GIVEN EXERCISE 1:
Translate this sentence from the blog post on art and perception into Spanish: "How my brain works, the brain of an artist, is a mystery."
GIVEN EXERCISE 2:
In the blog post on art and perception, reproduce word for word the stretch from "La Fete (HD" through "a different time.".

Saturday, March 20, 2010

Circular brains connecting cyclically.


How my brain works, the brain of an artist, is a mystery. Maybe not to psychologists or scientists or maybe not even my parents....but to me, it's a mystery to me. Why do most of my idea's for paintings come from anxiety attacks? Why do I feel closest to God when I'm at a stinky crowded noisy show? Every once in a while I'll come across a painting or a piece of music or a movie and I'll think "Oh my goodness that's exactly how I see the world". This happened when I saw "The Science of Sleep" Directed by Micheal Gondry, This is why I connect with many of the Wes Anderson films, because of the way he shoots things (i.e. paying close attention to detail, making colors pop, take/double take shots). This is what happened when I discovered Gustav Klimt and Egon Schiele and it's even how I feel when I look at Tim Lowly's paintings. I experience these things and I know some one out there see's the world the same way I do, this is refreshing when you can't relate to most of the kind of art the media is saturated with.

Every once in a while I'll go on www.vimeo.com and check out the favorites posted on the front page, this leads me on a path that is full of some amazingly animated short films. Recently I came across "La Fete" by Malcom Sutherland. This short is about a celebration in Quebec involving quite the eclectic crowd, and when I watched it I got that feeling, I thought "This is exactly how my brain processes a crowd". It's quite amazing, check it out.



La Fete (HD - 2010) from Malcolm Sutherland on Vimeo.


This is all relating to visually experienced art, and although I didn't include Theater in this post it can some times apply to shows I see....but I think watching theater is about something else. Something else that must be talked about at a different time.

As far as how this relates to music...well since I see the world through music and through rhythm on a near constant basis it's a little different, so to hear a piece of music and think "This is how I see the world" doesn't happen as often as maybe hearing a piece of music and feeling "This is how I feel the world". Does that make sense?

I do this, and I think most other people like me do this, where they pass a book or a movie or a painting or music on a person not only because it is "good" to them, but it effects them in a way that might explain to that person what makes them tick. One of the fabulous ways art can be used, as a tool to better understand the people around us, and how they see the world. Isn't that amazing?

MATERIAL:
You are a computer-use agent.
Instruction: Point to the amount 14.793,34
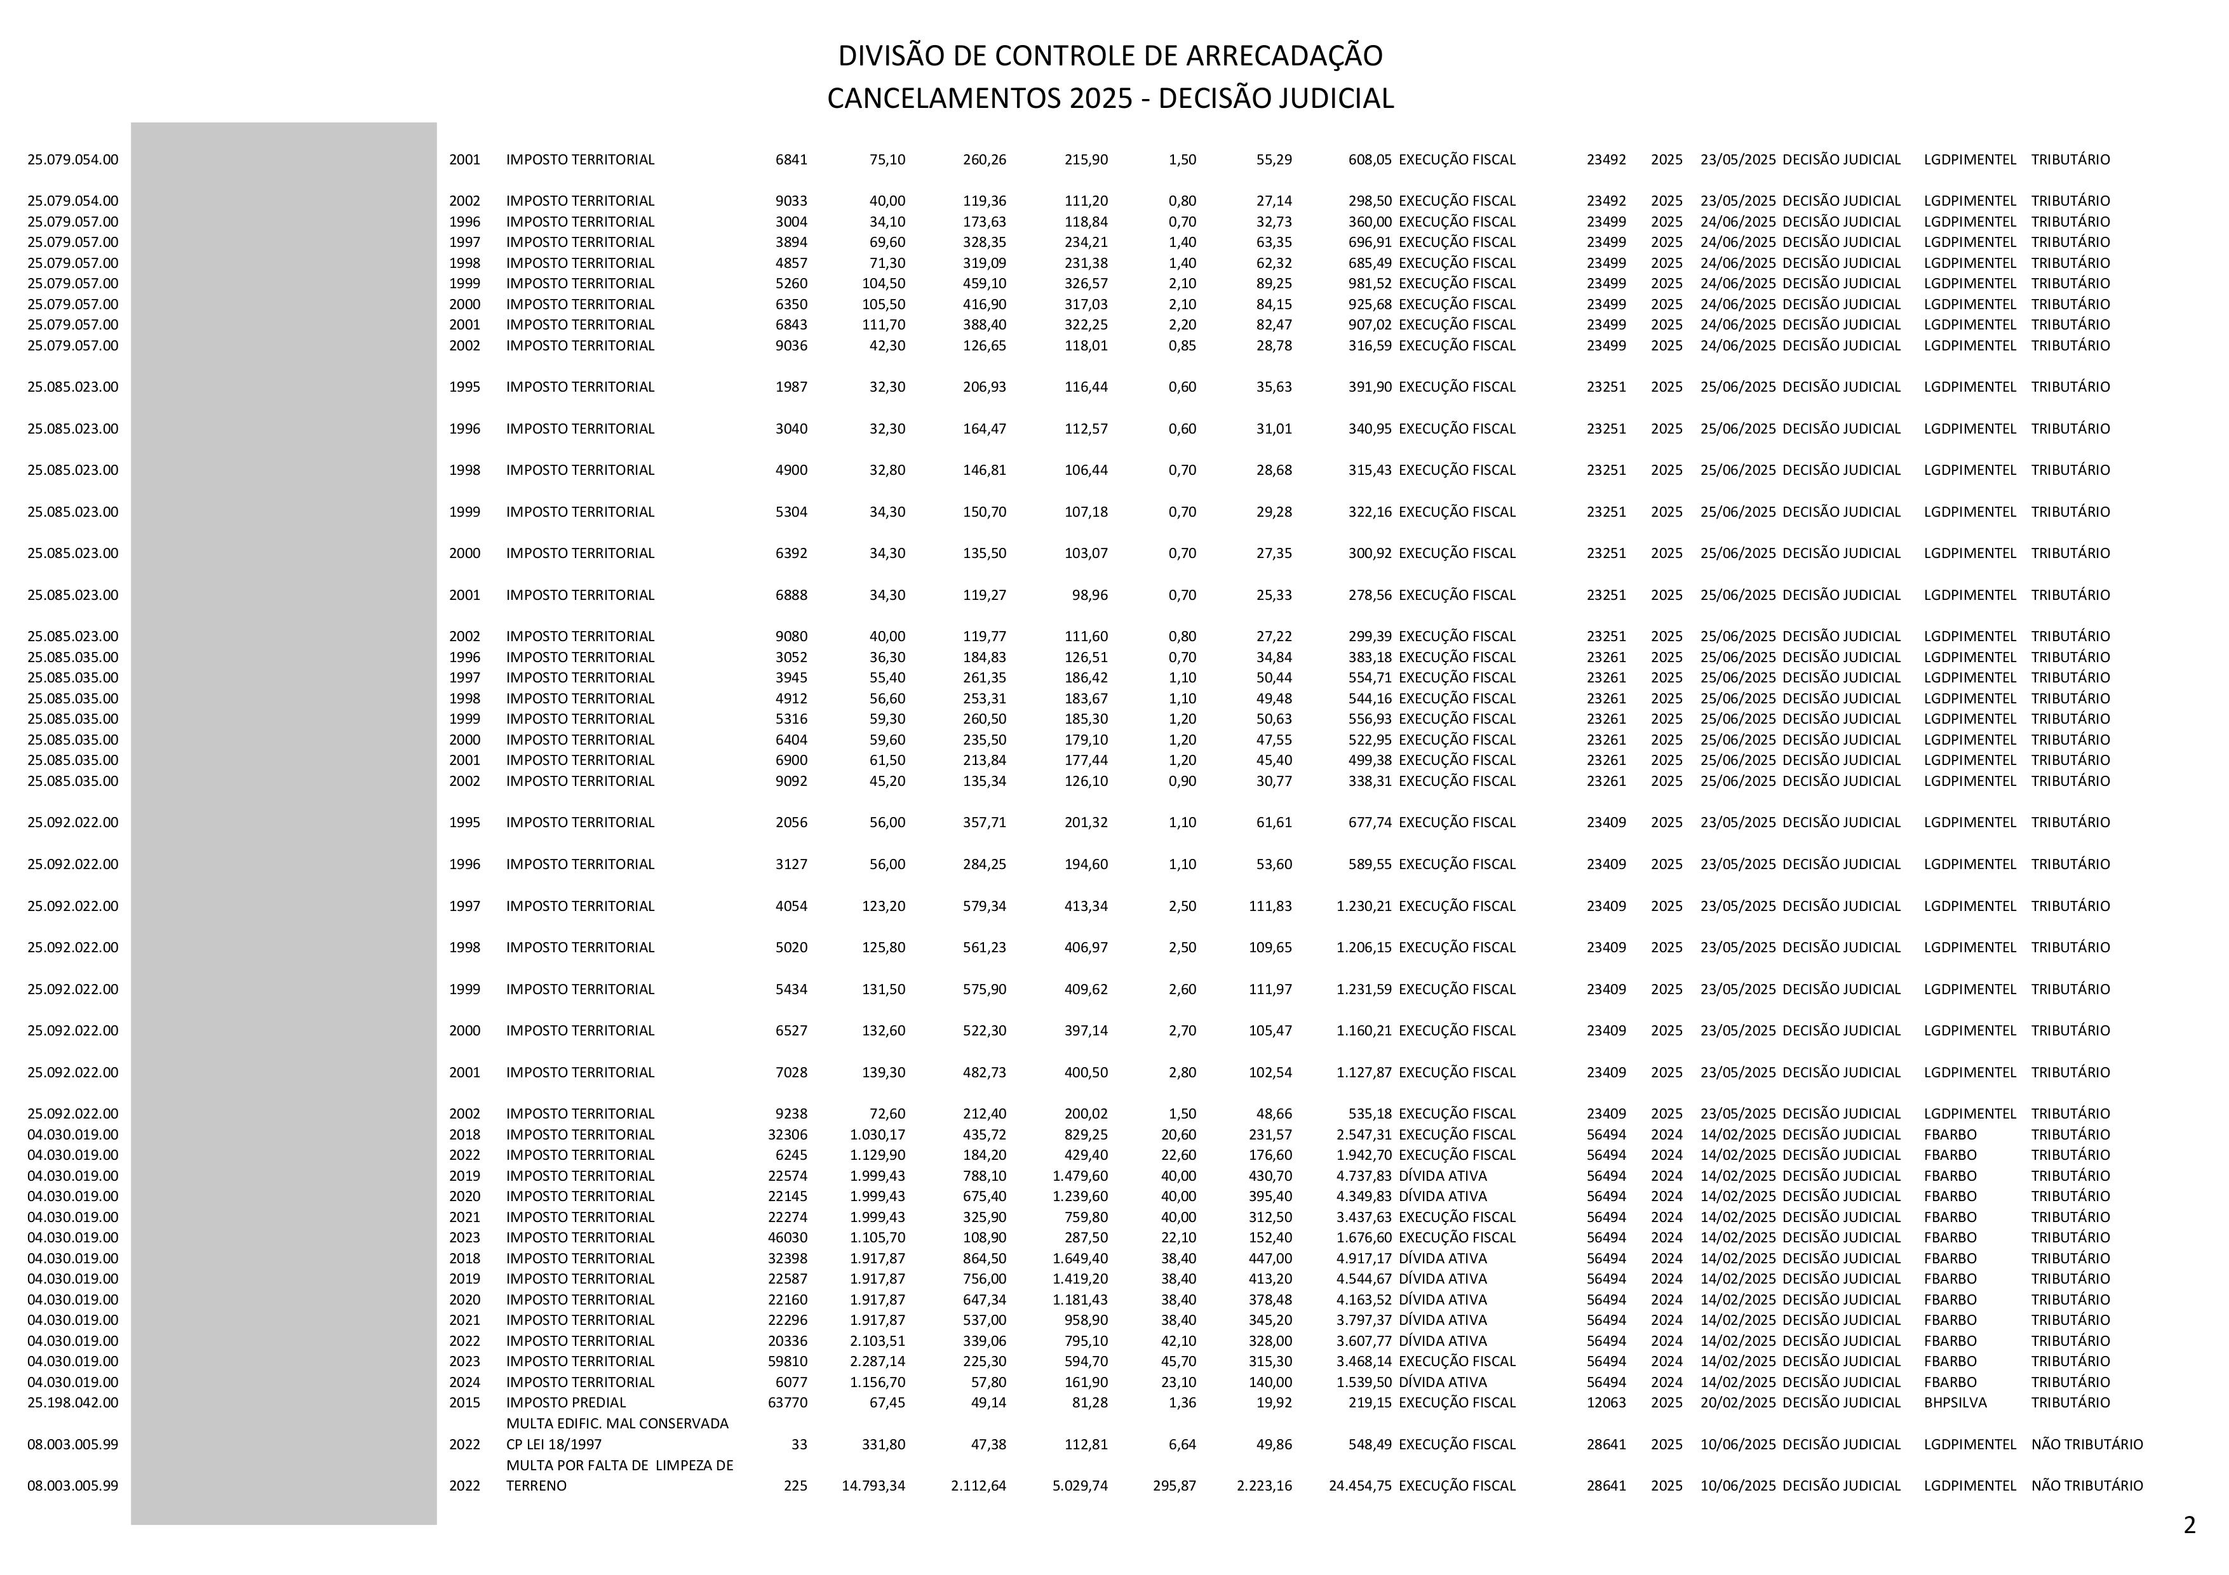coord(873,1485)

TASK RESULT 1:
Cómo funciona mi cerebro, el cerebro de un artista, es un misterio.

TASK RESULT 2:
La Fete (HD - 2010) from Malcolm Sutherland on Vimeo.


This is all relating to visually experienced art, and although I didn't include Theater in this post it can some times apply to shows I see....but I think watching theater is about something else. Something else that must be talked about at a different time.